Başbakan Recep Tayyip Erdoğan’ın Mısır’da verdiği mesajlara devam edelim. Erdoğan, Mısır’da demokrasiye geçiş çağrısının yanı sıra laik anayasa önerisinde de bulundu.
Türkiye’nin cumhuriyetin kuruluşundan bu yana yaşadığı deneyimin Arap ülkeleri için örnek oluşturabileceği üzerinde durmuştum.
Başbakan Erdoğan’ın “laik anayasaya dayalı devlet” önerisi bu açıdan önem taşıyor. Eğer “Arap Baharı” demokrasiyi hedefleyen bir hareketse, bunun yolu önce laiklikten geçiyor. Laik bir rejim kurulmadıkça, Arap Baharı’nın gerçek bir demokrasiye ulaşması da mümkün değil.
“Ateizm değildir”
Başbakan Erdoğan, “kendisinin laik olmadığını, ancak laik bir ülkenin başbakanı” olduğunu vurgulayarak verdiği Türkiye örneği Arap halkları tarafından dikkate alınmalı:
“Türkiye’de anayasa laikliği, devletin her dine eşit mesafede olması olarak tanımlar. Laiklik kesinlikle ateizm değildir. Ben Recep Tayyip Erdoğan olarak Müslümanım ama laik değilim. Fakat laik bir ülkenin başbakanıyım. Laik bir rejimde insanların dindar olma ya da olmama özgürlüğü vardır.”
Sağ siyasetin Atatürk döneminden beri hem laikliğin dinsizlik olduğunu iddia ederek CHP’ye yüklendiği anımsanırsa Başbakan Erdoğan’ın, Mısır’da yaptığı bu açıklama ve çağrı Mısır kadar Türkiye için de anlam taşıyor.
“Laiklikten korkmayın”
Başbakan Erdoğan, Mısırlılara “laiklikten korkmayın” diye seslenerek, modern devlet olabilmek için laik bir anayasaya önkoşul olduğu mesajını da şöyle verdi:
“Ben Mısır’a laik bir anayasa tavsiye ediyorum. Çünkü laiklik din düşmanlığı değildir. Laiklikten korkmayın, Umarım Mısır’da yeni rejim laik olacaktır. Umarım ki, benim bu açıklamalarımdan sonra Mısır halkının laikliğe bakışı değişecektir.”
Müslüman Kardeşler
Erdoğan’ın laik olmadığını vurgulayarak yaptığı “laik rejim” tavsiyesi, kuşkusuz Müslüman Kardeşler’i rahatsız etti. Nitekim, sözcüleri Erdoğan’ın sözlerini içişlerine müdahale olarak niteledi ve başka ülkelerin (Türkiye) tecrübelerinin aynen kopyalanamayacağını vurguladı.
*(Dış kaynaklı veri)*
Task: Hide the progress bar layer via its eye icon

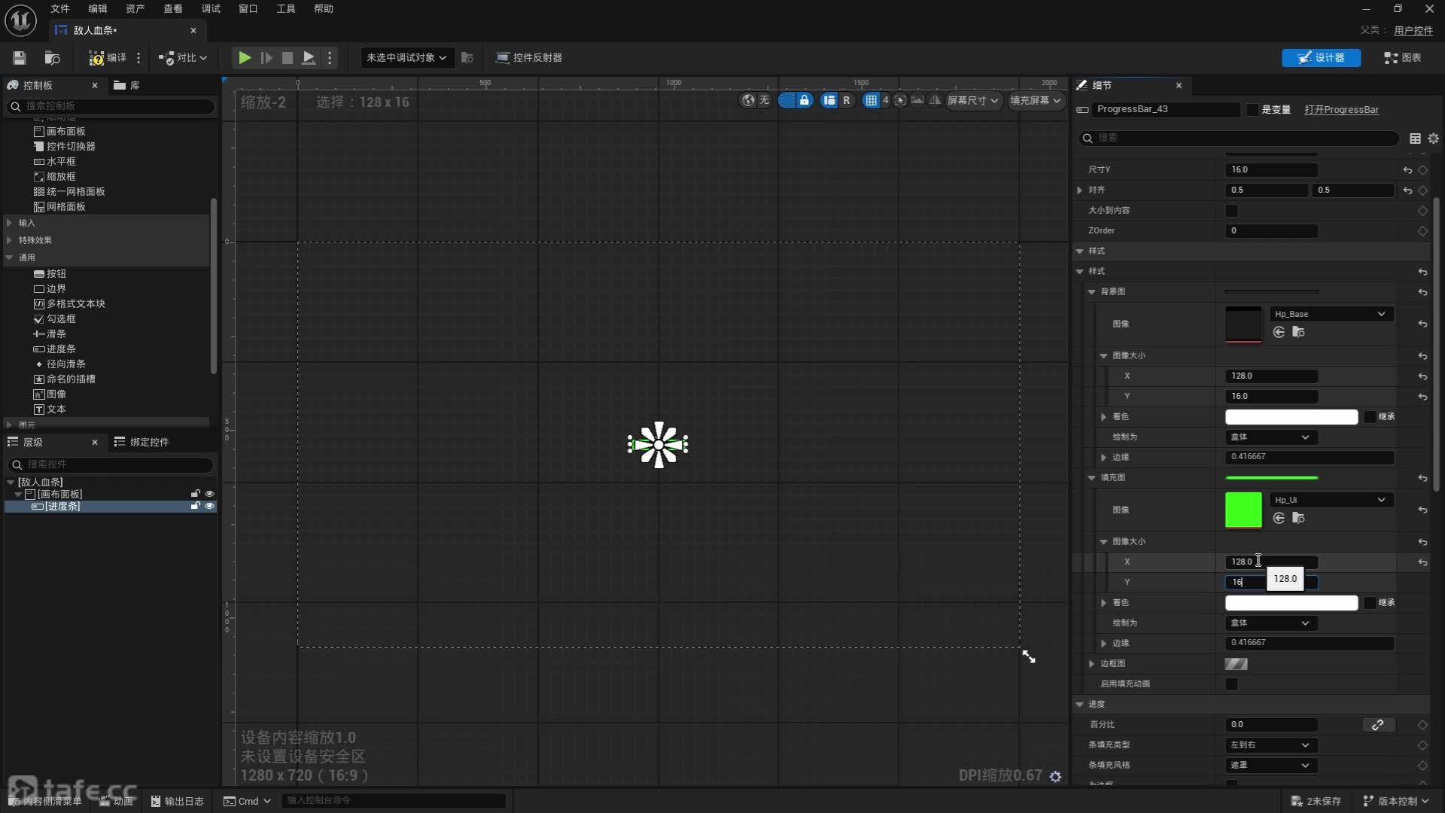Action: (x=210, y=507)
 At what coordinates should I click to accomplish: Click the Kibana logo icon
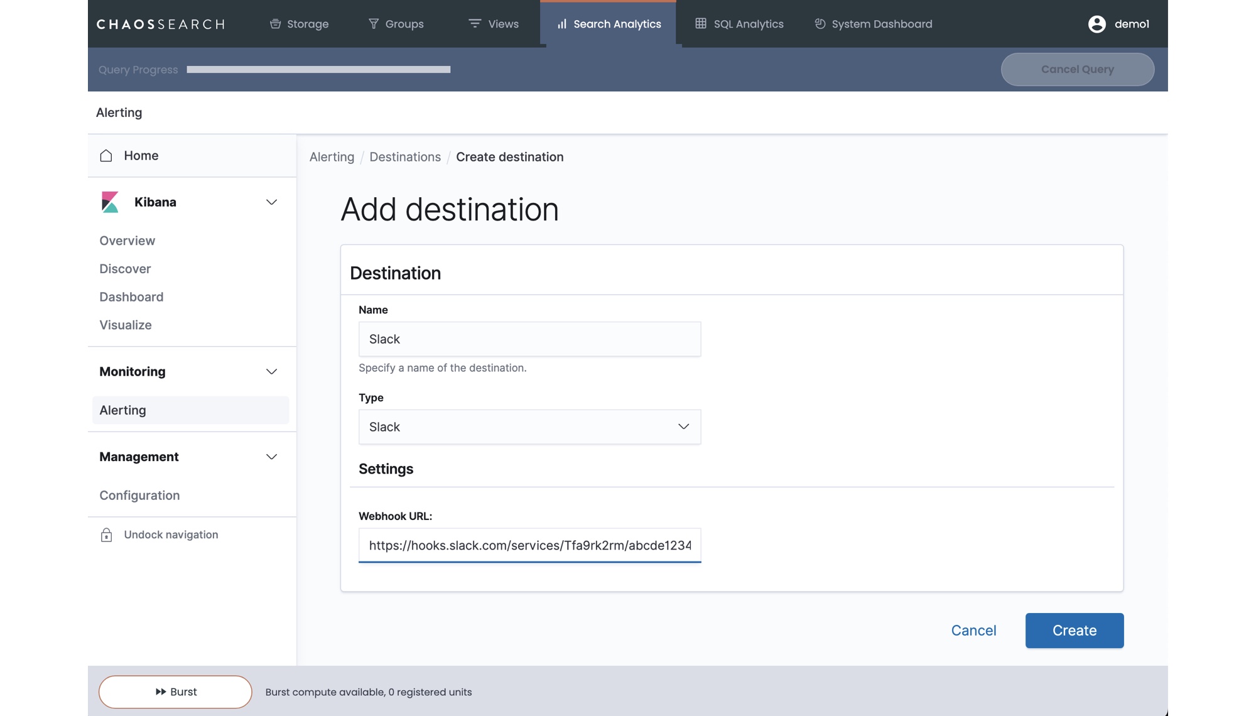110,202
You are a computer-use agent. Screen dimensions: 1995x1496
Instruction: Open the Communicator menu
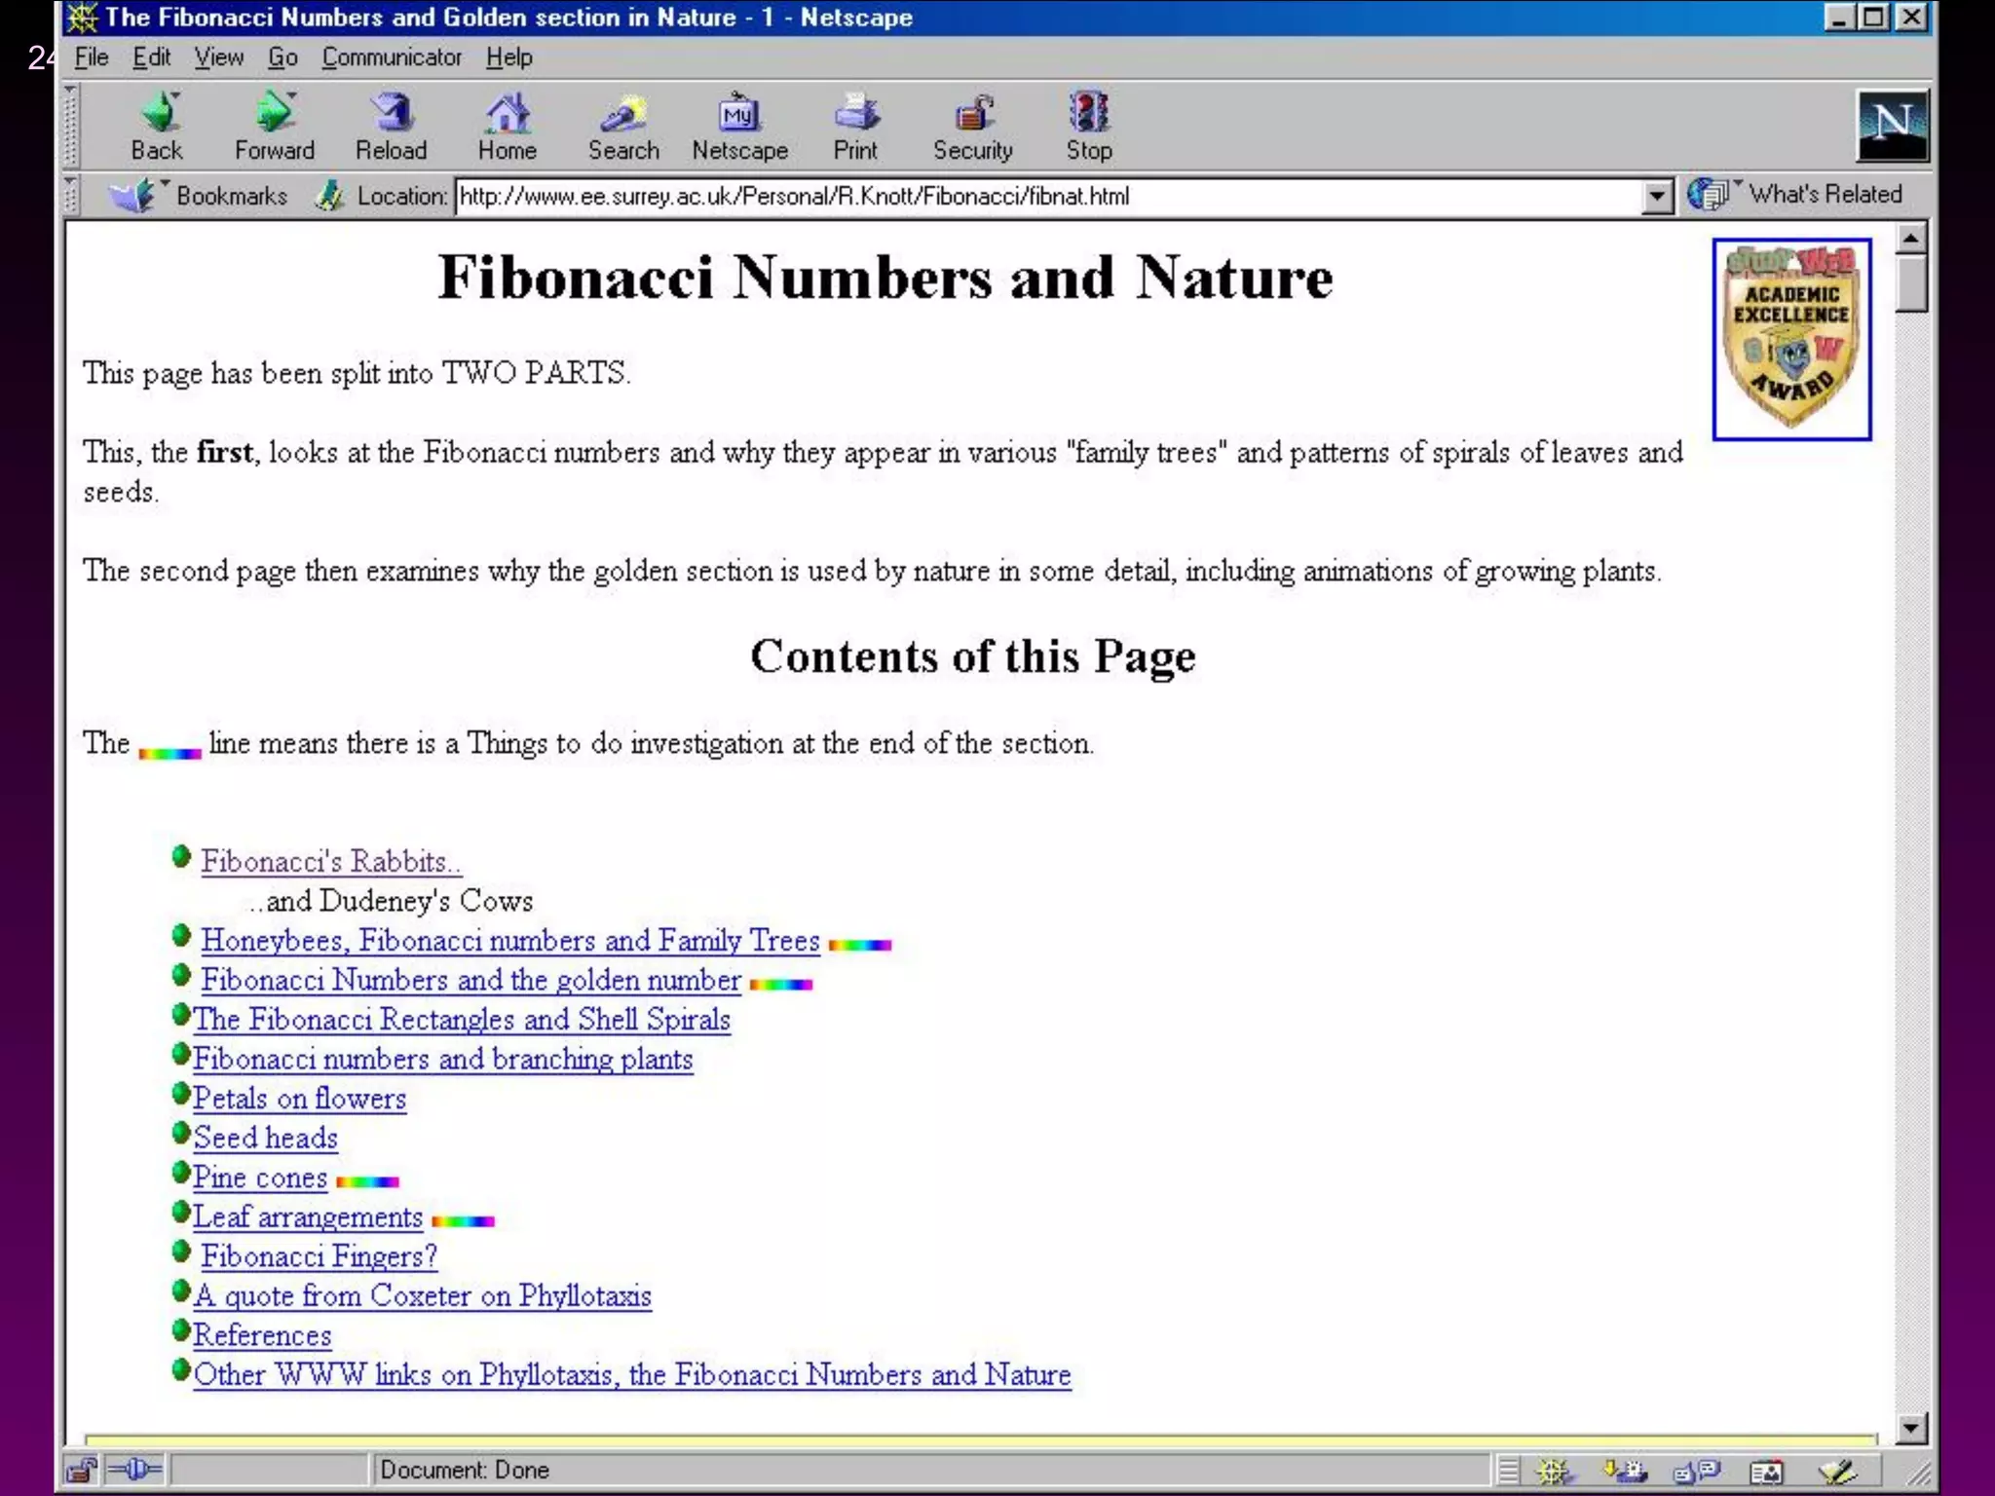pos(392,57)
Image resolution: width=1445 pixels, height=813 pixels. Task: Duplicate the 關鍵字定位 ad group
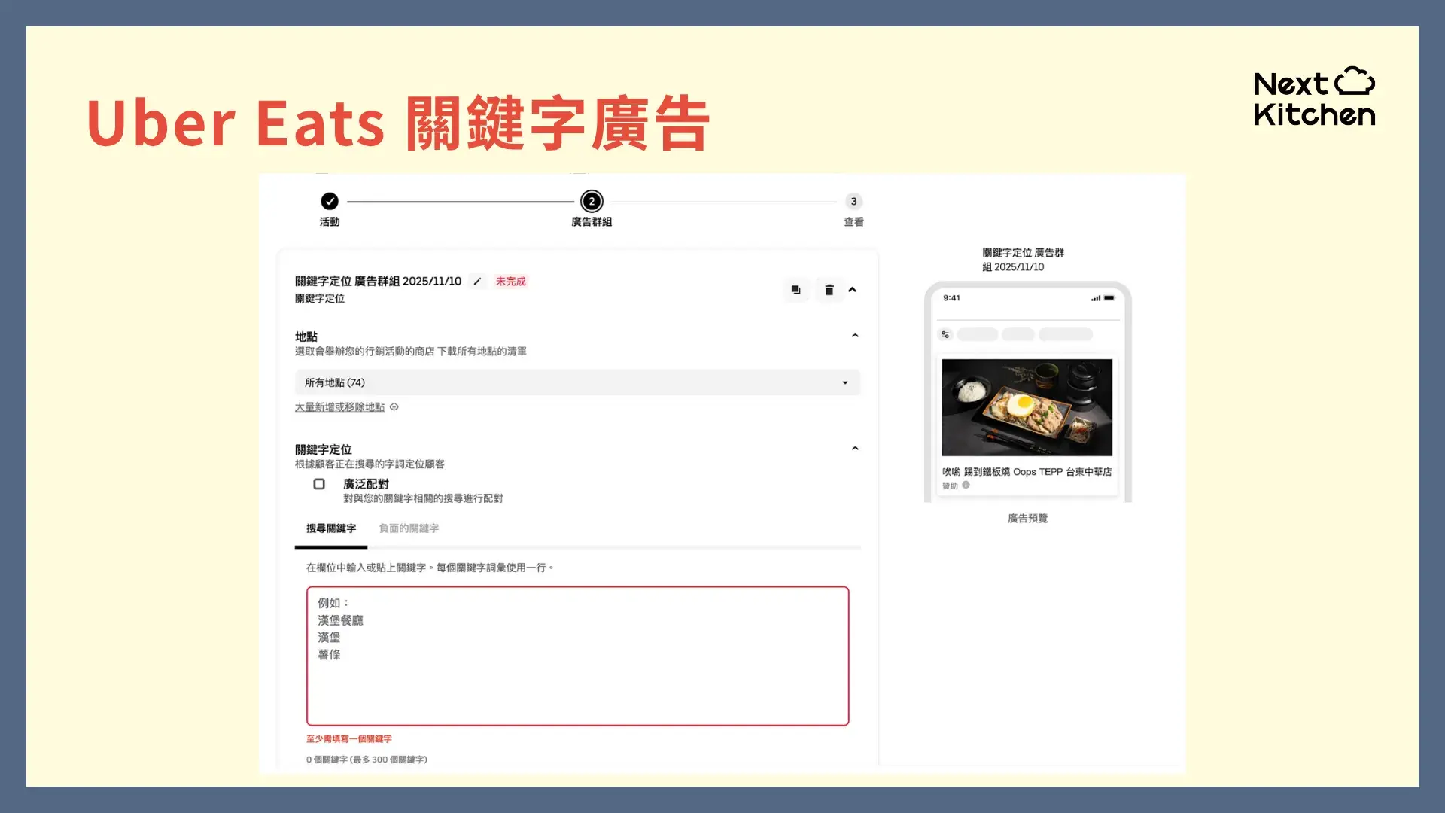click(x=796, y=290)
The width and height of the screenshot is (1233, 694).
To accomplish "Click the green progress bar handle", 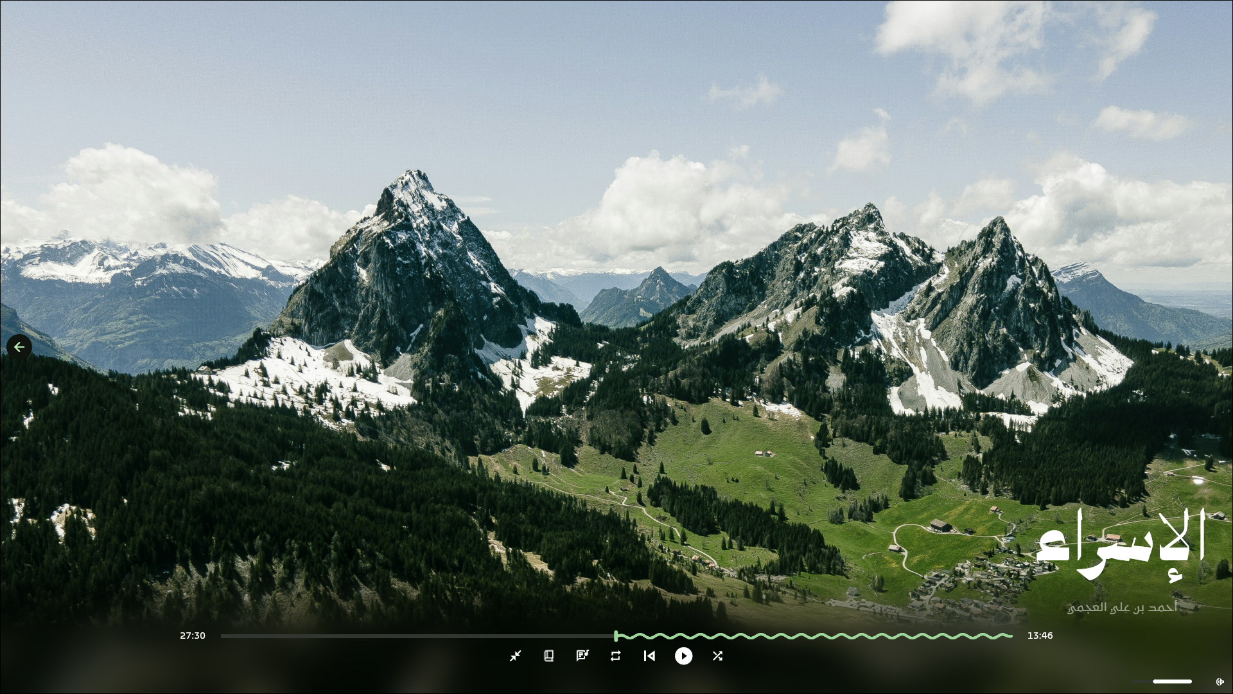I will 616,636.
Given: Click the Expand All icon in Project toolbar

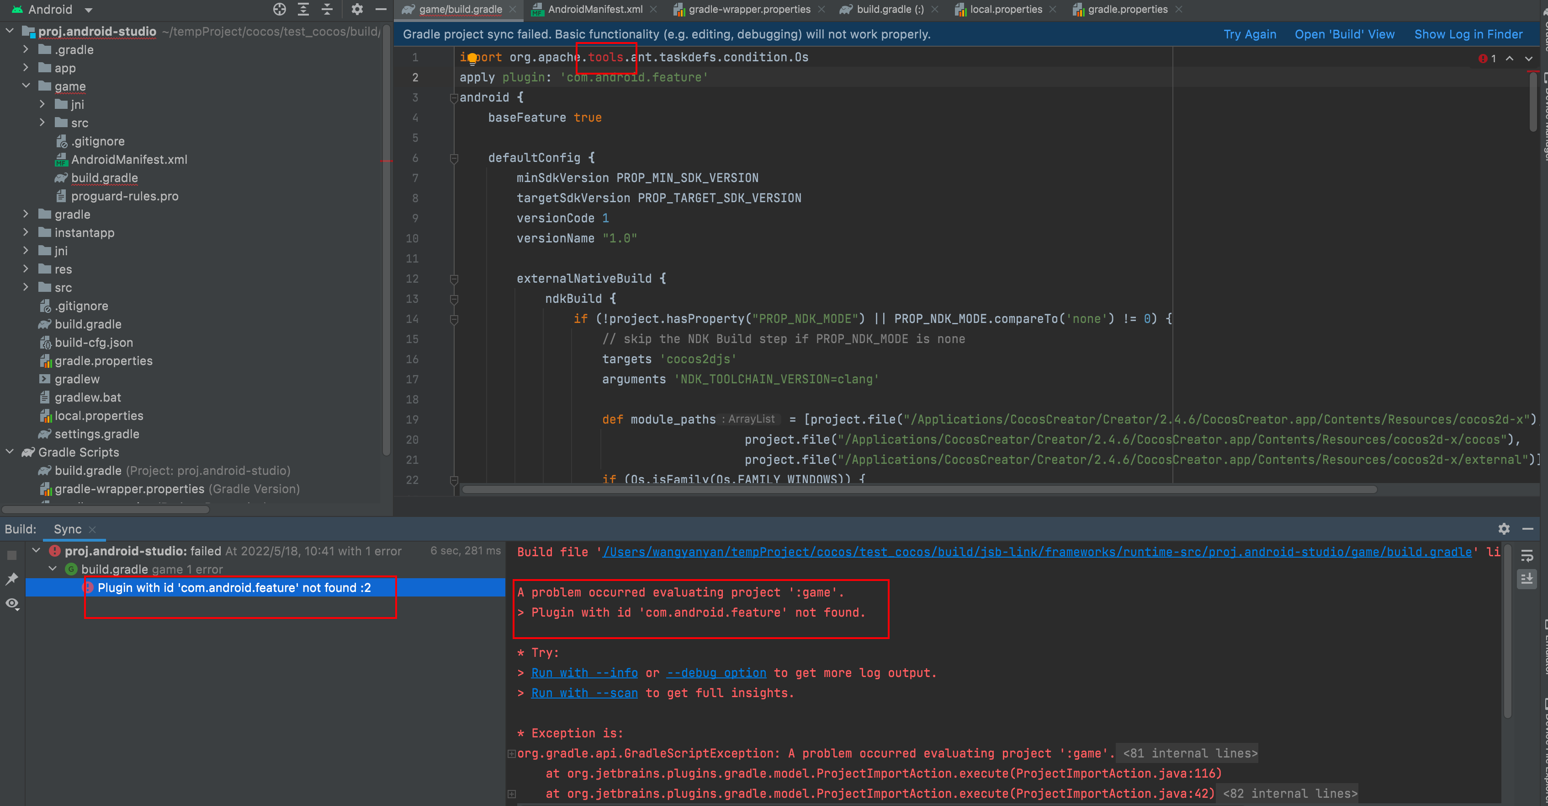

Başbakan Erdoğan’ın, kamuoyuna açık biçimde bu çağrıyı yapması, Arap Baharı’nın iktidarları devirdiği ülkelerde, din kurallarıyla yönetilen yeni otoriter rejimler oluşması kaygısı açısından da önem taşıyor. Türkiye’nin böyle bir oluşuma sıcak bakacağı beklentisinin aksine Erdoğan’ın laik-demokratik bir rejim önerisinde bulunması Türkiye adına isabetli bir çağrıdır.
Atatürk; çağının öncüsü
Başbakan Erdoğan’ın Mısır’da çizdiği çerçeve Atatürk’ün sadece Türkiye için değil, bağımsızlık, özgürlük, demokrasi arayan tüm ülkeler için izlenmesi gereken bir lider olduğunu da ortaya koyuyor.
Türkiye, hâlâ çağdaş demokrasiye ulaşamamış ülkeler için esin kaynağı olacaksa Atatürk’ün laik-demokratik cumhuriyet modeliyle olacaktır. Bu ülkeler, laikliğe ulaşmadan demokrasiye de ulaşamazlar.
Elbette tarihi, kültürel, sosyal ve siyasal farklılıklar ülkelerin birebir aynı süreçleri yaşamalarına engeldir. Laik-demokratik bir rejime ulaşmak zor, uzun ve sancılı olacak; her ülke kendi koşullarına göre farklı süreçlerden, farklı aşamalardan, farklı badirelerden geçecektir. Önemli olan bu hedeften sapmamak ve ona ulaşmak için mücadele etmektir.